Tasks to perform:
a) Condense the paragraph of the mosquito-control article beginning "The mechanism is precise" into a bulleted list that keeps its main facts.
b) Carry the mosquito-control article forward from the end of its final paragraph.

Given passage:
===

WASHINGTON — By the time summer peaks in August, the outdoor restaurant owners and backyard gardeners of greater Washington will have noticed the same thing they notice every summer: the Asian tiger mosquito is back. What they will not know is that since June, a Maryland company has been setting 600,000 extra ones loose in their neighborhoods on purpose.
Bee Safe Mosquito Control, based in Maryland, has launched a season-long program to suppress the Asian tiger mosquito population in the Washington metropolitan area by flooding it with males carrying a naturally occurring bacterium called Wolbachia. According to Gizmodo, which reported on the program, the mosquitoes are branded “ZAP males” by their manufacturer. They do not bite. And if the science holds, they will make a significant portion of the female mosquitoes in DC unable to reproduce.
The mechanism is precise enough to seem counterintuitive. Wolbachia pipientis is a bacterium that lives inside the cells of a wide range of insects; an estimated 50 to 70 percent of insect species naturally carry some strain of it. The strain used in this program, however, creates a specific mismatch when infected males mate with uninfected females: a phenomenon called cytoplasmic incompatibility. The modified sperm kills the eggs after fertilization. Because female Aedes albopictus mosquitoes typically mate only once in their lives, a female that mates with a Wolbachia-carrying male produces no viable offspring for the rest of her life.

===

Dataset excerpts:
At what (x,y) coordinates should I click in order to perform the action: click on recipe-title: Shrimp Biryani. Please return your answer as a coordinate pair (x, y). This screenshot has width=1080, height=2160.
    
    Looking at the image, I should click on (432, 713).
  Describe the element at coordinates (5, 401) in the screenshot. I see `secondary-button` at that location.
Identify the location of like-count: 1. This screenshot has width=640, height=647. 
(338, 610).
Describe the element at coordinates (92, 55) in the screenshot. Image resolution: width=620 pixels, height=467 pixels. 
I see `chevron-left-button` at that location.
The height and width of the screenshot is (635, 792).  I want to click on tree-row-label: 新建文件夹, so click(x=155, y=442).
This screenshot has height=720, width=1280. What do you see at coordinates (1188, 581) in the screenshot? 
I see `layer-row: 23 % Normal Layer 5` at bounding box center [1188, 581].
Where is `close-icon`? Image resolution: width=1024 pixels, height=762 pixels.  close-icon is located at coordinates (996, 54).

===

Exercise responses:
a)
- Wolbachia pipientis is a bacterium that lives inside the cells of many insects. An estimated 50 to 70 percent of insect species naturally carry some strain of it.
- The strain used in this program causes cytoplasmic incompatibility when infected males mate with uninfected females.
- The modified sperm kills the eggs after fertilization.
- Female Aedes albopictus mosquitoes typically mate only once. A female that mates with a Wolbachia-carrying male therefore produces no viable offspring for the rest of her life.

b)
Bee Safe is contracting with MosquitoMate, a University of Kentucky research spinoff, to supply the lab-raised insects. Todd Montgomery, the owner of Bee Safe, said the technique “has been tried time and time again” and “it’s worked really well against many species.”
The US Environmental Protection Agency authorized this specific technique in late 2023, after MosquitoMate completed its review under the EPA’s biopesticide registration pathway. The evaluation addressed questions about environmental risk, non-target species effects, and the ecological consequences of reducing the Asian tiger mosquito population in treated areas.
Aedes albopictus is an invasive species in the United States, originating in Asia and establishing permanent breeding populations across much of the eastern and southern states over the past four decades. Culex mosquitoes carry West Nile virus, which is on track for its worst season in more than two decades. But unlike Culex, Asian tiger mosquitoes are aggressive daytime biters with a short flight range that keeps them close to human settlements. They are the species a person encounters while weeding a garden at noon. They can carry dengue fever, Zika, and chikungunya, all of which produce painful and sometimes debilitating illness. Dengue in particular has seen dramatic geographic expansion across the tropics in recent years, and the tiger mosquito’s presence in Washington is part of the pathway through which tropical diseases could gain a foothold in temperate North American cities.

The DC program is not the largest of its kind under development. Alphabet, Google’s parent company, has been testing a similar approach through its Debug project, which has announced plans to release up to 64 million Wolbachia-infected male mosquitoes in communities in California and Florida. Those programs target Aedes aegypti, the yellow fever mosquito, which is the primary dengue vector in the Americas and a species gradually expanding its range northward in the United States.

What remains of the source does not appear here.